> The core problem it addresses is client-server coupling. There are probably countless projects where a small change in a server’s URI structure required a coordinated (and often painful) deployment of multiple client applications. A HATEOAS-driven approach directly solves this by decoupling the client from the server’s namespace. This addresses the quality of evolvability.
Not sure I agree with this. All it does is move the coupling problem around. A client that doesn't understand where to find a URL in a document (or even which URL's are available for what purpose within that document) is just as bad as a client that assumes the wrong URL structure.
At some point, the client of an API needs to understand the semantics of what that API provides and how/where it provides those semantics. Moving it from a URL hierarchy to a document structure doesn't provide a huge amount of added value. (Particularly in a world where essentially all of the server API's are defined in terms of URL patterns routing to handlers. This is explicit hardcoded encouragement to think in a style in opposition to the HATEOAS philosophy.)

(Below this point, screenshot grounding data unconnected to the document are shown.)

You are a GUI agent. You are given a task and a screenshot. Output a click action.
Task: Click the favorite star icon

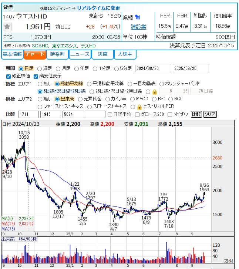(x=7, y=27)
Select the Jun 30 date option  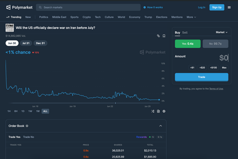pos(12,43)
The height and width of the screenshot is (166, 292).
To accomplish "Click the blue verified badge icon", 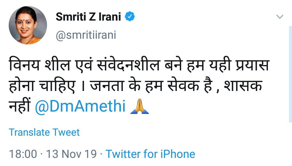I will [x=130, y=17].
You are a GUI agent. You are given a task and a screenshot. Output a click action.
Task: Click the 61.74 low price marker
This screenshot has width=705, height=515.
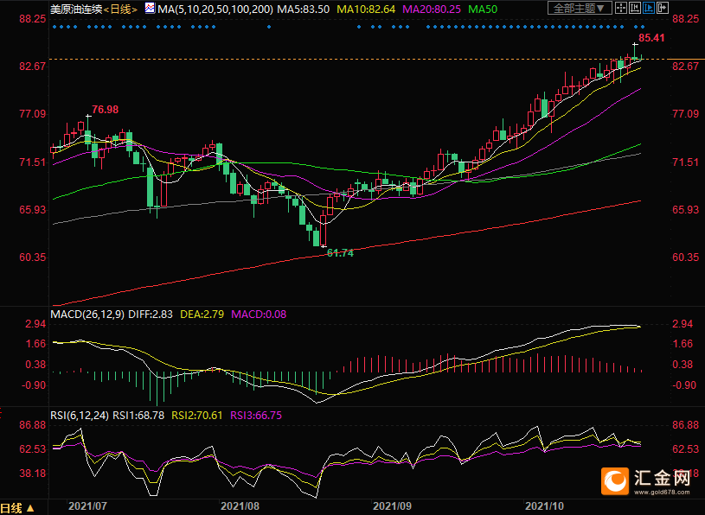tap(340, 253)
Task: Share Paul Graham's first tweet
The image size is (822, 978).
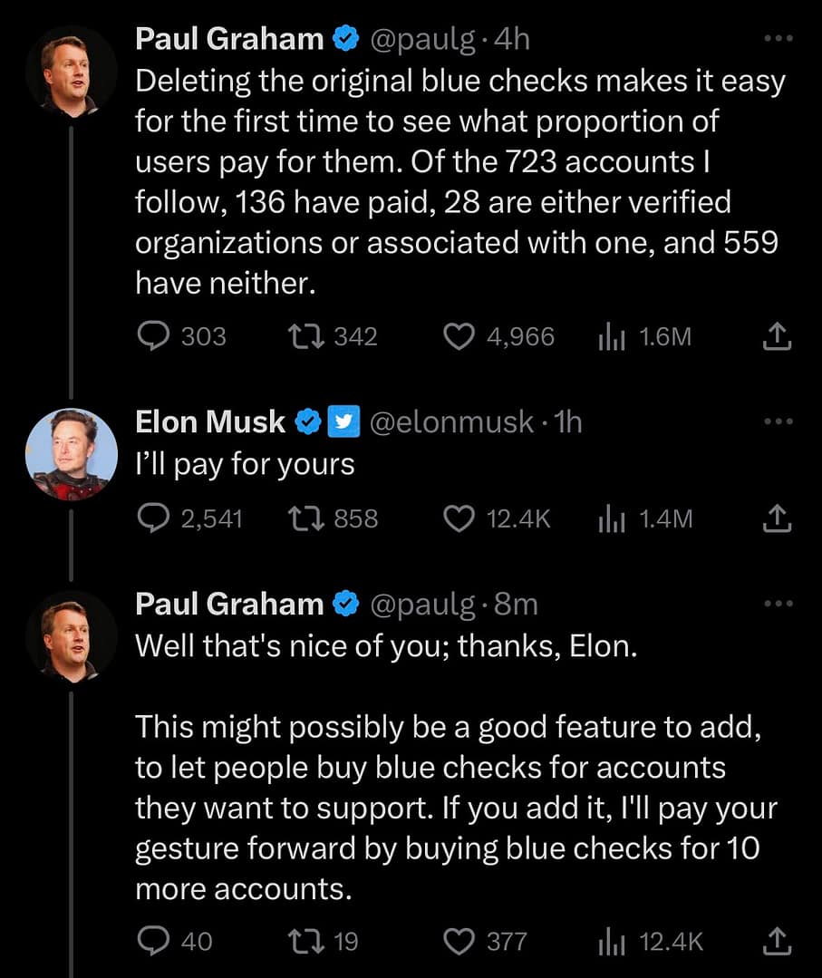Action: 778,337
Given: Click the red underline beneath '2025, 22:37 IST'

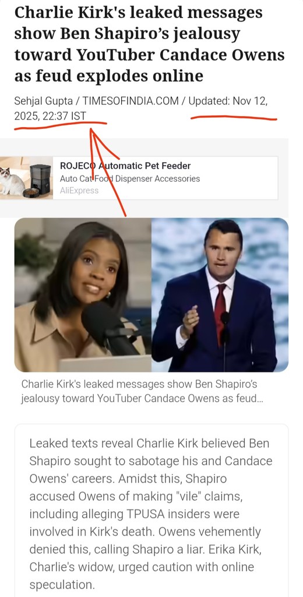Looking at the screenshot, I should pos(61,126).
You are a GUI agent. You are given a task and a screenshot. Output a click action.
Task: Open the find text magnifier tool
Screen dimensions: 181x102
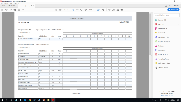point(23,10)
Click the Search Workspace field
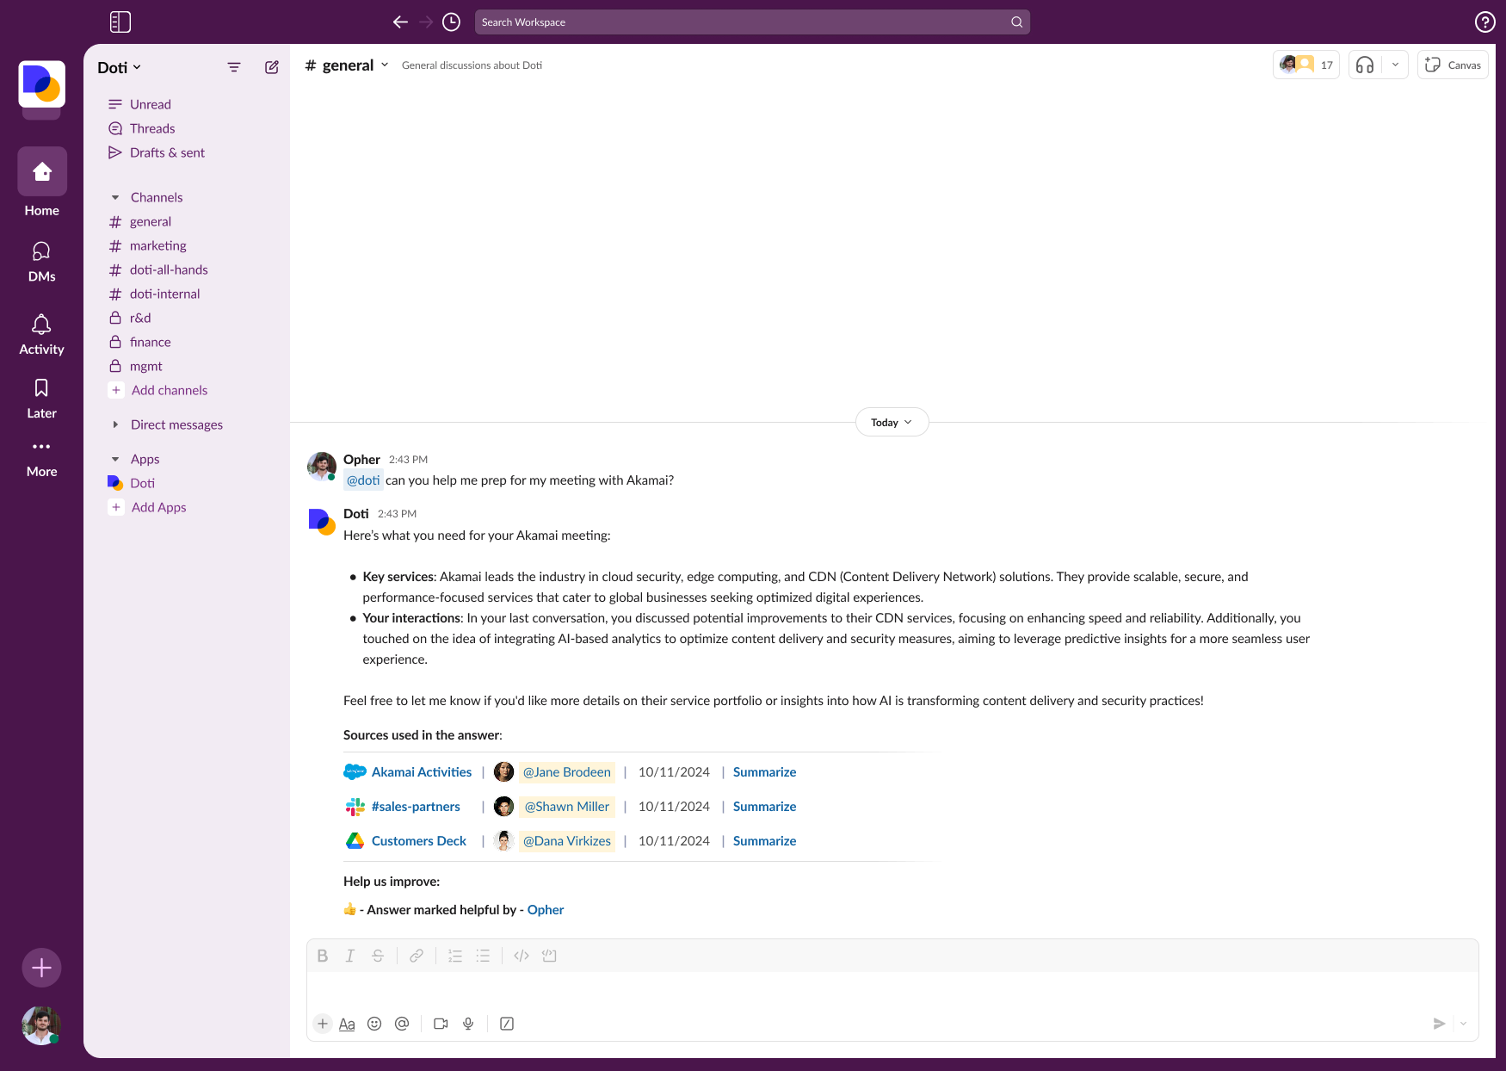 pos(740,22)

I also tend to think that the widespread migration of data formats from XML to JSON has worked against "Pure" REST/HATEOAS. XML had/has the benefit of a far richer type structure when compared to JSON. While JSON is easier to parse on a superficial level, doing things like identifying times, hyperlinks, etc. is more difficult due to the general lack of standardization of these things. JSON doesn't provide enough native and widespread representations of basic concepts needed for hypertext.
(This is one of those times I'd love some counterexamples. Aside from the original "present hypertext documents to humans via a browser" use case, I'd love to read more about examples of successful programmatic API's written in a purely HATEOAS style.)

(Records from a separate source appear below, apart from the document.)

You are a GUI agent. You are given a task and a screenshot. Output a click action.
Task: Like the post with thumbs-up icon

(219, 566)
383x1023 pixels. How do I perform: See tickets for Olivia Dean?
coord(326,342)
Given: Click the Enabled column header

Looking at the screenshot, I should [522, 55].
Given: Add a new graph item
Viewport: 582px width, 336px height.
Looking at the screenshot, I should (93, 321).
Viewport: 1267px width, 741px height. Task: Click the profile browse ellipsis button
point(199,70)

This is what I don’t understand either.
/user/123/orders
How is this fundamentally different than requesting /user/123 and assuming there’s a link called “orders” in the response body?
With an HTML body the link will be displayed as content and so will be directly clickable. But if the body is JSON then the client has to somehow generate a UI for the user, which requires some kind of interpretation of the data, so I don’t understand that case.